Let me start at the beginning though before where my story picks up in 1983.
Me and my brothers were brought up Baptist at young ages and then Church of Christ for straight years. Anyone that knows COC…knows how strict they were, in fact I don’t remember ever using a single curse word during the time I went to a Church of Christ church. That ended in 1970, but I guess some of the virtues of attending church regularly curtailed my penchant for obscene language.

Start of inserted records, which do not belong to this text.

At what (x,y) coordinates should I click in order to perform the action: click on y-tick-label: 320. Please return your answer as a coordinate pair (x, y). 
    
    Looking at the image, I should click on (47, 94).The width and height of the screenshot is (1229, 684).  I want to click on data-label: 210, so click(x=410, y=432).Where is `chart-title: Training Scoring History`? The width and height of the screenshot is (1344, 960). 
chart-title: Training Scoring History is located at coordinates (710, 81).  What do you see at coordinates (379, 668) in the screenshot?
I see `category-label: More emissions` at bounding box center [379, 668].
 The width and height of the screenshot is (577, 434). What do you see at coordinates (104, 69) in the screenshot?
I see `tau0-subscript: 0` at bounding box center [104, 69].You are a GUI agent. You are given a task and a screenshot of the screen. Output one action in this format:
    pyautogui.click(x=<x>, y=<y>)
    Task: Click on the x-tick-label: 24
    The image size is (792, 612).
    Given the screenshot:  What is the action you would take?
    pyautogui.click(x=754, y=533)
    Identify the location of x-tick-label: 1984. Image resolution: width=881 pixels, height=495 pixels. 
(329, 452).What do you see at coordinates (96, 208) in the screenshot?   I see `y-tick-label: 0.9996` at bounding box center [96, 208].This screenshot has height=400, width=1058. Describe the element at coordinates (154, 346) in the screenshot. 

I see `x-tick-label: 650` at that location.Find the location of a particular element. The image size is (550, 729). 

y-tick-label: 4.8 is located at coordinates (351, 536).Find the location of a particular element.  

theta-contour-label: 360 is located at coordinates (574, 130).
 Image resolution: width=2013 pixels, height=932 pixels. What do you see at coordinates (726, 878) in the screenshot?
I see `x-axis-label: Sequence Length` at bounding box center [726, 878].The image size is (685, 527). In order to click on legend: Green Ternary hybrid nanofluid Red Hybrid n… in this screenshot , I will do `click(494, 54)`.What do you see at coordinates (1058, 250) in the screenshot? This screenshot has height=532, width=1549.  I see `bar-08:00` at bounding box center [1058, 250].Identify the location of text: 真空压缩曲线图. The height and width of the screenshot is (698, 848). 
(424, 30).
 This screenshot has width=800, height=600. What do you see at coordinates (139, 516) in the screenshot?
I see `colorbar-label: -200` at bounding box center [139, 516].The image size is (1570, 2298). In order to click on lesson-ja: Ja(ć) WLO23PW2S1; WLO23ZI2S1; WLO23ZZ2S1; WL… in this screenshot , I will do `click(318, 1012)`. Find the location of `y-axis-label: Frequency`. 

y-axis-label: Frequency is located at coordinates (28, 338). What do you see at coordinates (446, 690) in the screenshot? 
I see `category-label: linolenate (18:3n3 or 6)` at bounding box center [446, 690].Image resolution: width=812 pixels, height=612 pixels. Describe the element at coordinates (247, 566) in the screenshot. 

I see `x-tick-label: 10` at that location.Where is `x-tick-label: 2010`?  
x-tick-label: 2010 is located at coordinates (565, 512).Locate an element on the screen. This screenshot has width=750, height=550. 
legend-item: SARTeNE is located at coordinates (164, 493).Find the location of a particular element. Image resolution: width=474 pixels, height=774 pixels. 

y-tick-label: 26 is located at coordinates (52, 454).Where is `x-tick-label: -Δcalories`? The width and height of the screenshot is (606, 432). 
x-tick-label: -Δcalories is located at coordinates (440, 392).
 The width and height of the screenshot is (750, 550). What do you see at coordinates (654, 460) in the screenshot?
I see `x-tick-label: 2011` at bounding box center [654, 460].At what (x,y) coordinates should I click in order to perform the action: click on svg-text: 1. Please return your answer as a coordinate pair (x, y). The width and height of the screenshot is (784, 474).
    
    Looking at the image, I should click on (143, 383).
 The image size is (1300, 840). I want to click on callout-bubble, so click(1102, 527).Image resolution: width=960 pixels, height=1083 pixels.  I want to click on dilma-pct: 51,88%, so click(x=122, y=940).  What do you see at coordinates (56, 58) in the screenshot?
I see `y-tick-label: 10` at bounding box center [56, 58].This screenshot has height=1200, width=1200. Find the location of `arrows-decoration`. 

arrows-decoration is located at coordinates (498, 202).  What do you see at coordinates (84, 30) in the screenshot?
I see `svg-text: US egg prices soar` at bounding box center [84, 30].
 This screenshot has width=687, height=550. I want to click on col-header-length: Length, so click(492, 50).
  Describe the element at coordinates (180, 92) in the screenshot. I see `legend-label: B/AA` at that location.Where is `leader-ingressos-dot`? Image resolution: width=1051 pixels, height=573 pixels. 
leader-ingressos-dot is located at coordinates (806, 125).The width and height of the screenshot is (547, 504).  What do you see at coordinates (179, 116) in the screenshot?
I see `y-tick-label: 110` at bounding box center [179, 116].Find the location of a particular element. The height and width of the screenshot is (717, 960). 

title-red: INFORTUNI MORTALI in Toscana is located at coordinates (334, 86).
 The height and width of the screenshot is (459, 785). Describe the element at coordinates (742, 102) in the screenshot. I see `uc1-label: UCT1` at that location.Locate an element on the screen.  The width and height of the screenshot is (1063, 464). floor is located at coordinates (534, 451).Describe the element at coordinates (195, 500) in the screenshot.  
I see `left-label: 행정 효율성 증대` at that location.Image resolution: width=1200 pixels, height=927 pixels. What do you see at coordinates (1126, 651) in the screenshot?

Then I joined the Navy in 1973 and of course there’s a reason for the phrase, “curse like a sailor”. And so from the moment I stepped off the plane in Memphis, TN and coming home from Boot Camp…cursing in front of my Mom started. The first time was innocent enough and really not that bad of a word. My younger brother knocked my white hat (Navy crackerjack hat) off my BALD head and when he did that I yelled at him to “leave my damn hat alone”. Immediately my brothers said, “Hmmmm MOM, Wally cussed”. My Mom calmly told my brothers to leave me alone and thus was the beginning of “mild” cursing around my Mom. But I never said anything more than damn or shit. I respect (respected) my Mom too much for any really obscene language.
Then came 1983… It was not a good “girlfriend” year for me. This girl at the time was the love of my life and yet we broke up often. I didn’t want to marry, and she did. She acted out and I didn’t. It was total opposites, yet we always found a way to get back together. This was one of those breakup times.
So when I wanted to relax and get out of town (Blytheville), I would go to my Mom’s in Searcy, AR. There I didn’t know anyone, I could relax and being a momma’s boy, I was comfortable. But having an alcoholic father, I rarely drank in front of my Mom, in fact, I had never drank at all at her house, it was respect for her. But this time, I was pretty down and I walked into her house with a six pack of beer.
Mom never pried into our personal lives. In fact, she was never anything but supportive. If we wanted to talk, we would but she would never ask questions or pry. This particular night, we were in the living room and watching TV, I decided to “crack” open a beer or two, so I went and got a beer and then sat back down.
I began to spill my guts about this girl. I don’t even remember exactly what I was saying except that Mom was listening intently while I just rambled on and on. I went got another beer, sat back down and picked up where I left off. At one point, I remember telling my Mom, “I have no idea what (girl) was fucking thinking”.
I thought to myself immediately…what did I just say in front of my Mom? I just said the word, “FUCKING”. Mom never flinched, she never said a word, it was as if the word “FUCKING” was just another adjective in my little diatribe. When I realized what I had said, and how embarrassed I was, and how disrespectful I was being to Mom…I got up, took my beer into the kitchen, poured what was left into the sink and took the other four beers out of the refrigerator and put them in my suitcase to take home.
Mom never said a word. She heard me. I heard me. I never again dropped an “F” bomb in front her. Yes, she knew her son’s were not saints, or well not saints to everyone else, but we were saints to her. I’m sure if she were alive today, and I brought this incident up to her…she would just laugh about it. I miss her.